The second moral of the story, however, is: well, welcome to the world of data. Data is produced by institutions with their own imperatives, codes, flaws, agendas. Social scientists and historians know this very well: it’s just that as a literary scholar, this is the first time I’ve had an opportunity to face the problem. It’s one thing to know the principle, and another to see these nearly-raw counts change before my eyes.

I can easily imagine a certain kind of literary scholar responding to a moment like this by saying, See? I told you so! This business of computers and quantifying and data is fraught with error. It’s certain to do violence to texts, writers, and cultural history. A close reader would never make mistakes on this scale. Just read the texts.

But such a response would be wrongheaded. Intensive (“close”) reading is all about making mistakes about the scale of effects in texts: normally, it gambles that a few hand-picked textual examples stand in a meaningful and interpretable relation to larger cultural or historical wholes. These gambles can be gloriously right. But how do we know? They have their own biases—towards contemporary canons of literary value, towards the deeply-ingrained convictions of the expert reader, towards the texts that have been made available for intensive reading by publication or archival curation. The very reason I have become interested in trying to analyze large numbers of texts is to find some correctives or supplements to what I am able to find by reading intensively in the individual text. The aggregate, in the best case, gives access to a cultural field, a context, a collective pattern, that is not accessible in a handful of examples.

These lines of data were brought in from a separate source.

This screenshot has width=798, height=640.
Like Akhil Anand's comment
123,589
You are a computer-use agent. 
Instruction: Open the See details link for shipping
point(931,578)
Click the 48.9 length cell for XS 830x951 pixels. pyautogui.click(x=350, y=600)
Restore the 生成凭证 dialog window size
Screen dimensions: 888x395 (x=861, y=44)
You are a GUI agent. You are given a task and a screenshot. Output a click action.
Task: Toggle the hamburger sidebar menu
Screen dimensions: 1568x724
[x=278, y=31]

So I don’t think the task of literary and cultural scholarship can do without methods for analyzing cultural production in the aggregate. As we continue to develop those methods, we have to find ways of acknowledging that producing good data for scholarship is an important responsibility of the scholarly community, not a bit of scutwork we can delegate to digital information companies (for-profit or non-profit) and then put out of mind. That means we have to train one another to handle data ourselves, and we should recognize the work that goes into producing data as an important contribution to scholarship.

But it also means learning that flawed evidence can still be evidence, and discovering errors—even glitches—is one route to new knowledge. What matters is not crystalline perfection or ultimate conclusiveness but arguments that are as explicit as possible about our interpretive assumptions. So I’m not giving up on using data for literary scholarship, or on JSTOR Data for Research. I will continue to be as compulsive as possible about sanity-checking, spot-checking, cross-checking—and reading. Provided we take sufficient care, JSTOR’s data is, despite the problems, still able to tell us meaningful, valid—but always potentially defeasible—things about the history of scholarship. It is just as true of a small, intensively analyzed selection of texts as of 3886 wordcounts*.CSV files that the conclusions I can draw are subject to revision by scholars considering more and better evidence. The possibility of such revision is what allows us to think of arguments about texts—including arguments that aggregate many texts into data—as part of a cumulative process for producing knowledge about cultures.

My R code for counting words with pdfgrep and for taking the taxicab distances can be found in this gist.

[Edited 11/9: fixed a few incorrect dates.]